The college sponsors residency and fellowship training in 74 specialities and subspecialties of medicine, and has approximately 755 residents/fellows in training. The major teaching hospitals affiliated with the college in Oklahoma City are the OU Medical Center, the Children's Hospital, and the VA Medical Center. The faculty practice, known as OU Physicians, includes virtually every medical and surgical specialty and subspecialty. In 2008, the new umbrella brand "OU Medicine" was released to reflect the entire enterprise that encompasses the OU College of Medicine, OU Medical Center, the Children's Hospital, OU Physicians, and the University Hospitals Authority & Trust.

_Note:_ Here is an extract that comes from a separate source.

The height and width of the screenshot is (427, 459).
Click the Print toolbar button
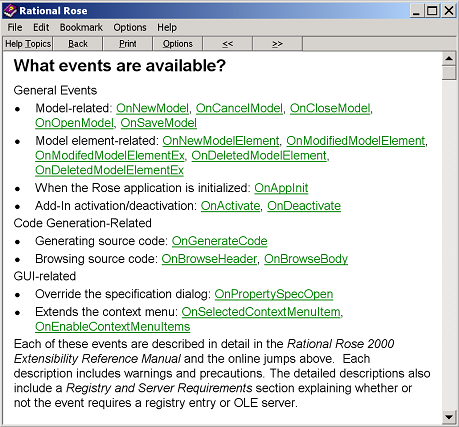tap(128, 44)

At the Tulsa campus, known as the Schusterman Center, programs are affiliated with three hospitals: Hillcrest Medical Center, Saint Francis Hospital, and St. John Medical Center. In 2008, the university announced that the Tulsa campus of the College of Medicine would become the OU School of Community Medicine within the College of Medicine. A separate educational track was developed and implemented with a special focus on community medicine. On December 1, 2009, OU and the University of Tulsa announced that the two universities would collaborate to create a four-year medical school in Tulsa. In 2019, the OU Tulsa School of Community Medicine graduated its first class of 30 students who had spent the entire four years of medical training at the Tulsa branch campus.